Education Consul ZHAI Jianjun congratulated the school on the opening of the Confucius Classroom on behalf of the Consulate General of the People’s Republic of China in Christchurch. He welcomed OGHS to become a member of a big family with over 500 Confucius Institutes and over 1,000 Confucius Classrooms across the globe. He also commented that China and New Zealand have built a long lasting friendship, and the cooperation in education between the two countries would further enhance the understanding and friendship between the two peoples. He said the Chinese government would continue to provide strong support to the leaning and teaching of Chinese language in New Zealand.
His Hon Mayor Dave Cull looked back on the historical connections between Dunedin and China. He said the first settlers from China came to Dunedin during the Gold Rush in 1860s and in 1994, Dunedin established a sister city relationship with Shanghai. The links of the two cities provide a great opportunity for a people-to-people exchanges; therefore, young people need to seize the opportunity to learn more about China and its people.
CIUC Director Adam Lam showed his appreciation to staff and students at OGHS for their weeks of preparation and hard work for this lovely opening ceremony. He said that learning Mandarin is not only useful for future job opportunities, but also good for a challenge of oneself. He encouraged more students to learn Mandarin and overcome all the difficulties they faced in learning the language.
After the speeches, two students from Year 12 sang a Chinese pop song “Little Luck”. Their fluent Chinese impressed the audience.
Year 10 student Jessica, a Chinese New Zealander, shared with the audience the reason why she wanted to learn Chinese.
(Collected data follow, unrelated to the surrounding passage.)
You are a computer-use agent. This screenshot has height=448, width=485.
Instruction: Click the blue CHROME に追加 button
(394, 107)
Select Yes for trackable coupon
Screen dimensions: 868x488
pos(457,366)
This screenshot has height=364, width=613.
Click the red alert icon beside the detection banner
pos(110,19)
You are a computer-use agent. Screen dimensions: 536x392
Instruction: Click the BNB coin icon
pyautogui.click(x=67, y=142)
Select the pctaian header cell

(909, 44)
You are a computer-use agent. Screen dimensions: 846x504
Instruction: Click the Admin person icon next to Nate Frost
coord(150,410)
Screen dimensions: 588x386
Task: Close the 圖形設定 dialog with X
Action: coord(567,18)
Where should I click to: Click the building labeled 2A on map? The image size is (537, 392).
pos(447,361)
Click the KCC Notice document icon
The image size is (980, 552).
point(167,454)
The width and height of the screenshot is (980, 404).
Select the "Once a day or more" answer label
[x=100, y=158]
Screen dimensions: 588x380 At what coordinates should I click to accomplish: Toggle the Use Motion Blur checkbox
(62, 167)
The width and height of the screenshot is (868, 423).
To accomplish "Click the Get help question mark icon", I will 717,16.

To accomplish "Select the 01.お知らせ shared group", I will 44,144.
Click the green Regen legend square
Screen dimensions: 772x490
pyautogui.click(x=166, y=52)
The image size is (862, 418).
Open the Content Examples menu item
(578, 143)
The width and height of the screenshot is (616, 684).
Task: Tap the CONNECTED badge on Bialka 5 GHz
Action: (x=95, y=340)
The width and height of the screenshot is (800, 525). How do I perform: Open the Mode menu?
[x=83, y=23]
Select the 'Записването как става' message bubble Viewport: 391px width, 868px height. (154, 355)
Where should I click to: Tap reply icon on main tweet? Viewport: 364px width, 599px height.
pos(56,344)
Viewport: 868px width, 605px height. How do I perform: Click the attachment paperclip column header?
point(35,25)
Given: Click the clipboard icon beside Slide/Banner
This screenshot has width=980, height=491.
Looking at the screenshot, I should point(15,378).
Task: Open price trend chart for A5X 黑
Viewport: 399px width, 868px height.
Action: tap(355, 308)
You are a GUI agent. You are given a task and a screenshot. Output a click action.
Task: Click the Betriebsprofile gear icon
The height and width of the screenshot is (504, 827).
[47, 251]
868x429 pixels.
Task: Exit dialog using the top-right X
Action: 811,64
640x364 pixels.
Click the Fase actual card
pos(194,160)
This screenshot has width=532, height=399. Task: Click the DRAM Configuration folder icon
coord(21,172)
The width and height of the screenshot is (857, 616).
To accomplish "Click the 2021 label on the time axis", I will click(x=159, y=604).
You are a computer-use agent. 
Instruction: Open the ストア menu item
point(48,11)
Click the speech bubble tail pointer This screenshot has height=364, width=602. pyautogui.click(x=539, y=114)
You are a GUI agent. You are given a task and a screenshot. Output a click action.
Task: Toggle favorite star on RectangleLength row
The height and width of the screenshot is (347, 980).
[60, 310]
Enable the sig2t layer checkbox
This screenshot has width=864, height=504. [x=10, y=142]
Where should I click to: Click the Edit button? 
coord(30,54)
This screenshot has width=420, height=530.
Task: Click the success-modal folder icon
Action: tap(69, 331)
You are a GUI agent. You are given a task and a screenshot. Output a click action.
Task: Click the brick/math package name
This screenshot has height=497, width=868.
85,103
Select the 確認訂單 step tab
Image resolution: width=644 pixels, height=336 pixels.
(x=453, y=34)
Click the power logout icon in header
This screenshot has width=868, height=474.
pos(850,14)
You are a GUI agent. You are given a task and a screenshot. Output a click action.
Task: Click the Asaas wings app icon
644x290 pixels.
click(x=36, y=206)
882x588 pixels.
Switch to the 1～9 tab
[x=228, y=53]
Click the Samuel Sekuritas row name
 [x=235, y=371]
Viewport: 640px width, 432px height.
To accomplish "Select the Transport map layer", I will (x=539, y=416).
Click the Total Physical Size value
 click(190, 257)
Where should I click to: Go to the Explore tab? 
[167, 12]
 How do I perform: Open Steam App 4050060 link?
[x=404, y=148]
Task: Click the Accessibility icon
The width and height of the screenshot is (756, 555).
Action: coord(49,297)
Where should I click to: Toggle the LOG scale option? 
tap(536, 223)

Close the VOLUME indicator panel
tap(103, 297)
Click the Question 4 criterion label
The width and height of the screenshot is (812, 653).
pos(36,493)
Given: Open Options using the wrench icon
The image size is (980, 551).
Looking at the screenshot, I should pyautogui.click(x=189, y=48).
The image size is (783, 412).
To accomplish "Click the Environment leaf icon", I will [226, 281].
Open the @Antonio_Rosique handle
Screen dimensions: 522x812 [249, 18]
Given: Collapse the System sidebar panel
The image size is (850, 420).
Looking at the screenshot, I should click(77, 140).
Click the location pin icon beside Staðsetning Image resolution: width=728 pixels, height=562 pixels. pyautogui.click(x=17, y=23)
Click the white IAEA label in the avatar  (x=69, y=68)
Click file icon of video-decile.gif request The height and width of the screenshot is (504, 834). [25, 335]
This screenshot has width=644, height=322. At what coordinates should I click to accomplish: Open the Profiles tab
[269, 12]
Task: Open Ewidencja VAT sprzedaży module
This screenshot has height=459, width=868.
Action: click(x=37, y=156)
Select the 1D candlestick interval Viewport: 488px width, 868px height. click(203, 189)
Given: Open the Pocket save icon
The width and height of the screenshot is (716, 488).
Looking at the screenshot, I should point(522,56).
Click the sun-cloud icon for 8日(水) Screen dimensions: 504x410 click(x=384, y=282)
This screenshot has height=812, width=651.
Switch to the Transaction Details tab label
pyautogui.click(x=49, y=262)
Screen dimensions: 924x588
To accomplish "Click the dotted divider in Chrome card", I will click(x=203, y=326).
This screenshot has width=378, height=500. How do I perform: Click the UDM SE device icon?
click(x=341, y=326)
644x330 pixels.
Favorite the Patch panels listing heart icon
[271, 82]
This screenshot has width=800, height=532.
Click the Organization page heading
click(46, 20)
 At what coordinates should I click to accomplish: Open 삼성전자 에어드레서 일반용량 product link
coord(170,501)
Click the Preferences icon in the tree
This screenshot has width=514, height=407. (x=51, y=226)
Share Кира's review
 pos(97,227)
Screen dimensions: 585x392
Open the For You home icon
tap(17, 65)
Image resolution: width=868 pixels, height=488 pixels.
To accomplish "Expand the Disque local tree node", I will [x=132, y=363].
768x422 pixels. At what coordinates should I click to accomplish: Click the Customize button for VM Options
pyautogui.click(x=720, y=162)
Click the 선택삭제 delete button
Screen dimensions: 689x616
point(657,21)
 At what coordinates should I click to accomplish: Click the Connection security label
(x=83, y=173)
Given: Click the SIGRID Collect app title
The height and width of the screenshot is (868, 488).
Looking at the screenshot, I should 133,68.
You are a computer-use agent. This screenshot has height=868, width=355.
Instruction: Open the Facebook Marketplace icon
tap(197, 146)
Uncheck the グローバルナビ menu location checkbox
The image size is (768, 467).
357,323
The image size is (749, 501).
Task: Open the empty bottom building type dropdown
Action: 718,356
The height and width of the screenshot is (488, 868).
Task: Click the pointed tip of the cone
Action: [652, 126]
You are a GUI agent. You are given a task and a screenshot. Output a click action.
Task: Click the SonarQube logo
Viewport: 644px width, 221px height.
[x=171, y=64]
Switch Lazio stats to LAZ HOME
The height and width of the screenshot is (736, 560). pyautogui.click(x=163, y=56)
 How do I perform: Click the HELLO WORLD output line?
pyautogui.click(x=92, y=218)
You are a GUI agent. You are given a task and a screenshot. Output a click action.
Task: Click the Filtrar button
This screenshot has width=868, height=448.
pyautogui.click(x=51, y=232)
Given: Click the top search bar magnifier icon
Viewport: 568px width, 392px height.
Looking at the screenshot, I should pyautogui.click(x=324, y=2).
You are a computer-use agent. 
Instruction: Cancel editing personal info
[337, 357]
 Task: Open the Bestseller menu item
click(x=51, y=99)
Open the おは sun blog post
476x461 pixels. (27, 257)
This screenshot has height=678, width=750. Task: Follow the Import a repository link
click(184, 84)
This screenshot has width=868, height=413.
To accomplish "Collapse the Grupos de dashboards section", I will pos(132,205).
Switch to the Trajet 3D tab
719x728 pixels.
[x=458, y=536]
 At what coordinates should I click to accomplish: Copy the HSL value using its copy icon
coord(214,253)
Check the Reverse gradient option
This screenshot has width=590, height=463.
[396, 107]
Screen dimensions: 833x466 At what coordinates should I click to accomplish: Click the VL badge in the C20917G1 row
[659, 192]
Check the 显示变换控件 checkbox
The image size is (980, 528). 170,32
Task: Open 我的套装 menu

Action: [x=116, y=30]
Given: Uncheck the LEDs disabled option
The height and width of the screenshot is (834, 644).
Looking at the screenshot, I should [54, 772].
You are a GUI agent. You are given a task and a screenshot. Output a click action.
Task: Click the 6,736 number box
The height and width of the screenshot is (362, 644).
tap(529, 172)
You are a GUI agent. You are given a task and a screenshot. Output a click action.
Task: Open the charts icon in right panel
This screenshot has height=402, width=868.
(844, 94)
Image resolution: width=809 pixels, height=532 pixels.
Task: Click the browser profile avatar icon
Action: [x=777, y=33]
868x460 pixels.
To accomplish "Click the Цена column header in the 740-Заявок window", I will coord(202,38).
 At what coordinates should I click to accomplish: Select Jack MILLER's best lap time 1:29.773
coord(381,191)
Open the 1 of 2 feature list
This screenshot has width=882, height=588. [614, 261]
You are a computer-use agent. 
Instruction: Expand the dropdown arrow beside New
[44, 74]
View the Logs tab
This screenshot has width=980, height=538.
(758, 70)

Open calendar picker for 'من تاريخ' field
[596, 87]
Her parents originally came from Taishan, China, she would like to learn more about her origin and the language that her parents speak.
Three girls from Year 12 presented an old poem, and then Year 10 students performed a popular Chinese dance to “Little Apple”. They made the audiences laugh.
CIUC Martial Arts instructor Kezhong Sun performed Traditional Chinese Kong Fu and Tai Chi on the stage, which made the audience sit on the edge of their chairs.
After the performance, Dave Cull unveiled the plaque of Confucius Classroom, symbolising the official opening of the classroom, which is the second Confucius Classroom in Dunedin.